I conquered my dyslexia with help: every kid should get the same chance

Sam Crosby for The Sydney Morning Herald. 

I was a typical nine-year-old, obsessed with Lego, Transformers, and Peter Sterling. I was different in one way though. I had the reading age of a five-year-old.
That is to say, I was functionally illiterate.
There wasn’t anything physically wrong with me — my hearing and eyesight were fine — so my overworked primary school teachers concluded I was just not very bright.
But I was lucky. I had a mother who would not accept such a bleak diagnosis for her son. She insisted on a second, and then a third opinion. It was only then that I was diagnosed with dyslexia.
For the next five years mum took me to specialist tutors who intensively taught me methods of reading and spelling to push through the jumbled labyrinth of letters that appeared on the page. They used customised rules to help me make sense of the English language’s byzantine structures and nuances.
In retrospect, my entire future hinged not only on that diagnosis, but on the years of educational support my middle-class family was able to provide.
Dyslexia today affects a disturbingly high proportion of kids across the country — some estimates put this number as high as 10 per cent. The kind of tutoring I received, however, is beyond the reach of most of them.
Many don’t have parents with the capacity to repeatedly question misdiagnoses. Most would likely accept the rushed judgment of a stretched teacher.
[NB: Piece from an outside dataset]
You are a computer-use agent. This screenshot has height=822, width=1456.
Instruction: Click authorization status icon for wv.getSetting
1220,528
And therefore life options that could have arrayed before a child, will narrow dramatically.
We know education is associated with nearly every positive life indicator.
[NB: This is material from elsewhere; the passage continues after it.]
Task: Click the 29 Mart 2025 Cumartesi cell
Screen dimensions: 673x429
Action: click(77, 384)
And despite the gloomy economic news of the day, we still live in one of the wealthiest societies the world has ever known.
The option is open to us to ensure every Australian child receives a broad, attentive, high-quality education.
But even if put aside all moral considerations, the nation’s future depends on us doing just that.
About 70 per cent of the jobs created in Australia between 2005 and 2010 were in high-skilled and professional occupations. The number of low-skilled jobs inched up by just 2 per cent during the same period.
Education is critical to filling the employment opportunities of tomorrow.
It has been often suggested that Australia wasted the spoils of our recent period of resources-led prosperity, which could have been used for nation-building.
Yet future generations may well consider the greater historical howler to be the squandering of human potential over the same period.
The OECD has a test to benchmark 15-year-olds across nations, the Programme for International Student Assessment (PISA).
Since 2000 we have seen a steady deterioration of Australia’s performance in the PISA Maths and Reading tests — a fall in the number of highest achievers, and a rise in the lowest achievement category.
And it’s not just performance where we’re slipping, it’s also in approach. We understand that innovation and nimble-mindedness are key to the employment opportunities of the Asian Century, yet Australian students are scoring well below the OECD average for “openness to problem solving,” which the research tells us correlates strongly with drive and self-belief.
Myriad complex factors are driving this deterioration in both attitude and aptitude. Yet underlying them all is inequality.
Educational under-performance correlates strongly to areas of socioeconomic disadvantage. A socio-economically disadvantaged 15-year-old is five times more likely to be a low performer in school than an advantaged student.
Of course, tackling a challenge like ‘inequality’ can be daunting, and can lead to woolly proposals.
But that should not overshadow the fact there are very tangible and executable things we can be doing today that research indicates will work.
The McKell Institute has attempted to distil these measures in our latest report, No Mind Left Behind: Building an Education System for Modern Australia.
The report contains 10 very tangible and executable recommendations, including ensuring needs-based funding continues through the Gonski model, implementing parent-training programs in areas with low educational opportunities, reforming the selection criteria for entry into teaching courses at university, and creating better employment-based teaching pathways especially to candidates from STEM fields.
But arguably the most important step we could take today is to make early childhood learning, for three- and four-year-olds, a universal national program.
We are still looking at the education of pre-primary school children through the lens of a childcare measure to get mothers back into the workforce and ignoring the fact it is also in the best interests of the child.
Those who have experienced high-quality early childhood education are more likely to keep pace at school, and less likely to end up unemployed or tangled up in the justice system.
Investing in such a universal scheme would require significant resources, there is no question.
But as a relatively low population nation on the edge of booming Asia in the 21st century, we simply cannot afford to leave huge reserves of human potential untapped.
Yes, it is important to live within our means, as our Treasurer implores. But those means will be far broader if we educate our population today.

Sam Crosby is the Executive Director of the McKell Institute and the author of The Trust Deficit (MUP 2016).